The Connecticut Humane Society is in hot water with Attorney General Richard Blumenthal. The organization is being investigated for putting money ahead of the well-being of homeless and abused animals. The group is accused of holding back money for veterinary care from their $52 million budget and instead using aggressive euthanasia on pets as a cost cutting measure.
The investigation started when former employees and volunteers reported allegations of “inadequate care provided to CHS animals.”
Among the complaints given to the Attorney General’s Office were:
- Pregnant dogs that didn’t receive enough veterinary care for their survival and the survival of their puppies.
- Cats with upper respiratory infections and dogs with heartworm, both treatable diseases, that were euthanized to avoid the cost of extended housing and additional treatment.
- A high number of dogs euthanized for treatable behavior problems, such as separation anxiety.
- Pets surrendered to the shelter by their owners that were euthanized within a day or two.
- Lack of sufficient staff hired to walk dogs or clean cages.
In his initial report Blumenthal found the allegations to be “serious and credible.” He found that CHS seriously restricted the amount of money from its budget for the care and protection of animals.
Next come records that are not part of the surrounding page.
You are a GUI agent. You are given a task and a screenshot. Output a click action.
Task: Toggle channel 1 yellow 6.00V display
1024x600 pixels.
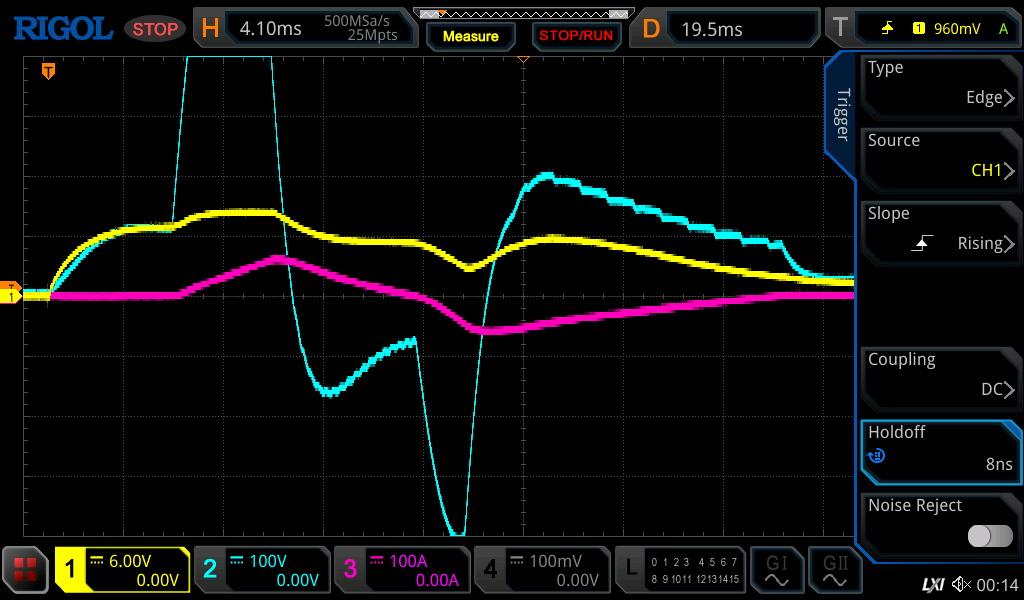[122, 570]
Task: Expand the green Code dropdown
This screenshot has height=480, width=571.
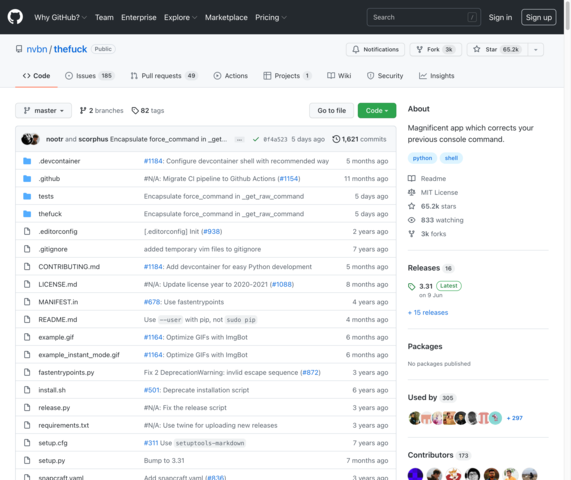Action: click(377, 110)
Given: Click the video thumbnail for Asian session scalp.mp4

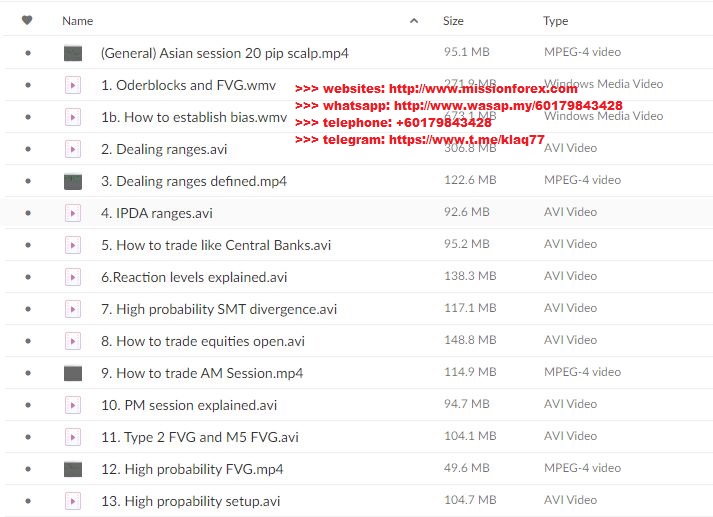Looking at the screenshot, I should 73,53.
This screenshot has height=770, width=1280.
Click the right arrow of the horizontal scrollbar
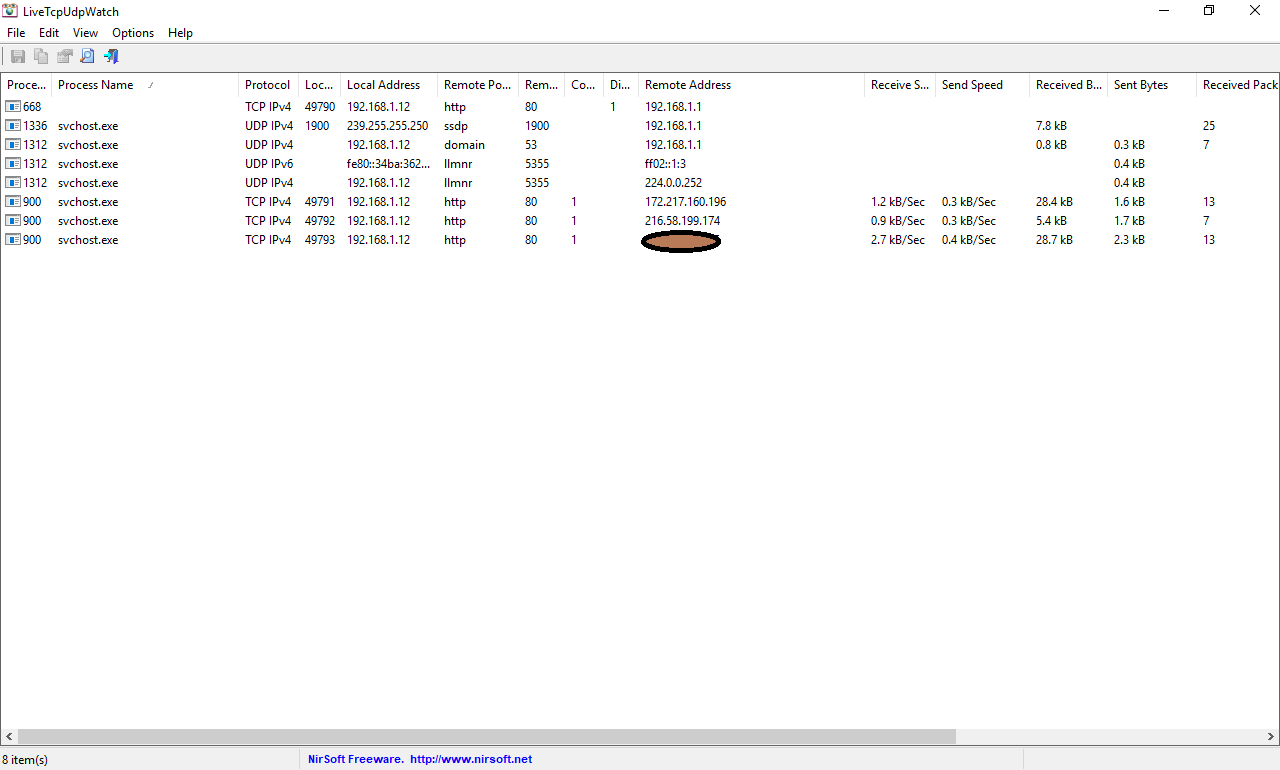point(1271,736)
Out of a budget of $52 million, the group put $46 million into a “quasi-endowment fund.”
He issued a statement calling for the group to “release sufficient financial resources to meet its core animal care responsibilities.”
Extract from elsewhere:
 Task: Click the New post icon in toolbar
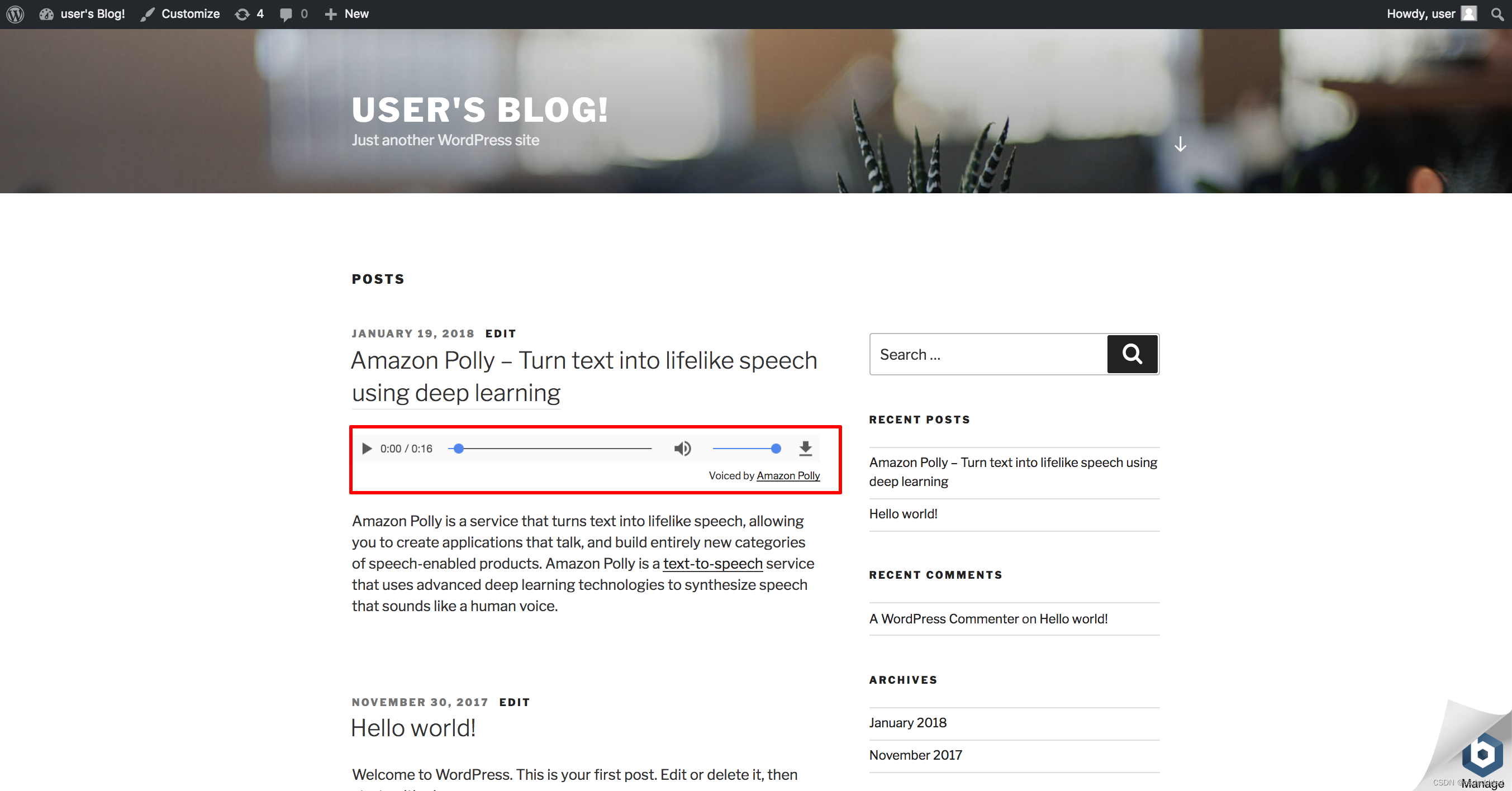click(x=345, y=13)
The Board of Directors for CHS responded by saying they were being fiscally responsible, but as the investigation continues Blumenthal is finding out that this may not be the complete reason for holding back funds.
Blumenthal found conflicts of interest in both “appearance and reality” in the society’s business dealings with members of the board. From 2005 to 2007 up to $258,000 was spent on business connected to board members. In numerous instances members of the Board of Directors or their companies appear to have received no-bid contracts for services provided to the organization.
This unchecked power also extended to Richard Johnston who served as both Chairman of the Board of Directors and the paid President who managed the day-to-day activities of the organization and shelter. Johnston held this position for the past 24 years.
Blumenthal said, “This creates serious potential for conflicts in the fiduciary and management roles of both positions.” Johnston stepped down from the job last week, after Blumenthal’s initial report was announced.
The allegations of mismanagement were taken to the Attorney General’s Office by five employees who said they were unfairly fired after they attempted to unionize fellow workers. The co-workers held an election and 35 employees voted to become part of the International Association of Machinists, but when a representative from the union appeared on the scene the society contested the election and fired the employee organizers.
Cathy DeMarco who is one of the five fired, said she organized a group called the Coalition for Change and tried to team up with the Machinists Union because staff members were overworked and poorly trained.
“There are so many animals and so few staff,” she said in an interview. “The animals could not get adequate care for a shelter this size.”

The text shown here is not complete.